## Selected extract:

Module filetools implements the following members:


class hydpy.core.filetools.Folder2Path(*args, **kwargs)[source]

Bases: object

Map folder names to their path names.

You can both pass positional arguments and keyword arguments when initialising Folder2Path. For positional arguments, the folder and its path are assumed to be identical. For keyword arguments, the keyword corresponds to the folder name and its value to the path name:

>>> from hydpy.core.filetools import Folder2Path
>>> Folder2Path()
Folder2Path()
>>> f2p = Folder2Path(
...     "folder1", "folder2", folder3="folder3", folder4="path4")
>>> f2p
Folder2Path(folder1,
            folder2,
            folder3,
            folder4=path4)
>>> print(f2p)
Folder2Path(folder1, folder2, folder3, folder4=path4)

To add folders after initialisation is supported:

>>> f2p.add("folder5")
>>> f2p.add("folder6", "path6")
>>> f2p
Folder2Path(folder1,
            folder2,
            folder3,
            folder5,
            folder4=path4,
            folder6=path6)

Folder names are required to be valid Python identifiers:

>>> f2p.add("folder 7")
Traceback (most recent call last):
...
ValueError: The given name string `folder 7` does not define a valid variable identifier.  Valid identifiers do not contain characters like `-` or empty spaces, do not start with numbers, cannot be mistaken with Python built-ins like `for`...)

You can query the folder and attribute names:

>>> f2p.folders
['folder1', 'folder2', 'folder3', 'folder4', 'folder5', 'folder6']
>>> f2p.paths
['folder1', 'folder2', 'folder3', 'path4', 'folder5', 'path6']

Attribute access and iteration are also supported:

>>> "folder1" in dir(f2p)
True
>>> f2p.folder1
'folder1'
>>> f2p.folder4
'path4'
>>> for folder, path in f2p:
...     print(folder, path)
folder1 folder1
folder2 folder2
folder3 folder3
folder4 path4
folder5 folder5
folder6 path6
>>> len(f2p)
6
>>> bool(f2p)
True
>>> bool(Folder2Path())
False
add(directory: str, path: Optional[str] = None)None[source]

Add a directory and optionally its path.

property folders

The currently handled folder names.

property paths

The currently handled path names.

class hydpy.core.filetools.FileManager[source]

Bases: object

Base class for NetworkManager, ControlManager, ConditionManager, and SequenceManager.

BASEDIR: str
DEFAULTDIR: Optional[str]
projectdir

The name of the main folder of a project.

For the LahnH example project, projectdir is (not surprisingly) LahnH, and is queried from the pub module. However, you can define or change projectdir interactively, which can be useful for more complex tasks like copying (parts of) projects:

>>> from hydpy.core.filetools import FileManager
>>> from hydpy import pub
>>> pub.projectname = "project_A"

## Tasks to complete:
[A] In the filetools documentation, why does calling `f2p.add("folder 7")` raise a ValueError?
[B] Resume the filetools documentation right after its final line, `>>> pub.projectname = "project_A"`.

## Data extract:

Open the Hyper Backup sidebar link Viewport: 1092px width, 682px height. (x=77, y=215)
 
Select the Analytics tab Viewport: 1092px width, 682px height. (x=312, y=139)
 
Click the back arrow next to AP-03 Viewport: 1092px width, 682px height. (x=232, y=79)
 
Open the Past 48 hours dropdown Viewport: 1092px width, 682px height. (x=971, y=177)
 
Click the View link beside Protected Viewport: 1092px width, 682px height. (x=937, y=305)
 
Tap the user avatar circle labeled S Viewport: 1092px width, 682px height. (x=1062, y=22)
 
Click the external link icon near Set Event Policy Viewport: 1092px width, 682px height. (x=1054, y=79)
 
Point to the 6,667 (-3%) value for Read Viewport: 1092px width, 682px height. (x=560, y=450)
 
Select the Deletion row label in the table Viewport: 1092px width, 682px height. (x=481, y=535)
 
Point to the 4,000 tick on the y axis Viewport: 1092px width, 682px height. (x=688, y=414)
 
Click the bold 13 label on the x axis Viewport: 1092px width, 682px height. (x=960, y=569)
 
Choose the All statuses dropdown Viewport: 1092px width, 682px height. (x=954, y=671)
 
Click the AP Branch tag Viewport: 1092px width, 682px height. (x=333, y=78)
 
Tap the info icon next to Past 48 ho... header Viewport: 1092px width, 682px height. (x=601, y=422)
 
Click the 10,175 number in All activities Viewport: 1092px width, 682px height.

## Responses in order:
[A] Folder names must be valid Python identifiers, and valid identifiers cannot contain empty spaces. The name "folder 7" contains a space, so it is rejected with a ValueError.

[B]
>>> filemanager = FileManager()
>>> filemanager.projectdir
'project_A'
>>> del filemanager.projectdir
>>> filemanager.projectdir
Traceback (most recent call last):
...
hydpy.core.exceptiontools.AttributeNotReady: Attribute `projectdir` of object `filemanager` has not been prepared so far.
>>> filemanager.projectdir = "project_B"
>>> filemanager.projectdir
'project_B'
>>> del pub.projectname
>>> FileManager().projectdir
Traceback (most recent call last):
...
hydpy.core.exceptiontools.AttributeNotReady: Attribute `projectdir` of object `filemanager` has not been prepared so far.
property basepath

The absolute path pointing to the available working directories.

>>> from hydpy.core.filetools import FileManager
>>> filemanager = FileManager()
>>> filemanager.BASEDIR = "basename"
>>> filemanager.projectdir = "projectname"
>>> from hydpy import repr_, TestIO
>>> with TestIO():
...     repr_(filemanager.basepath)   
'...hydpy/tests/iotesting/projectname/basename'
property availabledirs

The names and paths of the available working directories.

All possible working directories must be availablein the base directory of the respective FileManager subclass. Folders with names starting with an underscore do not count (use this for directories handling additional data files, if you like), while zipped directories do count as available directories:

>>> from hydpy.core.filetools import FileManager
>>> filemanager = FileManager()
>>> filemanager.BASEDIR = "basename"
>>> filemanager.projectdir = "projectname"
>>> import os
>>> from hydpy import repr_, TestIO
>>> TestIO.clear()
>>> with TestIO():
...     os.makedirs("projectname/basename/folder1")
...     os.makedirs("projectname/basename/folder2")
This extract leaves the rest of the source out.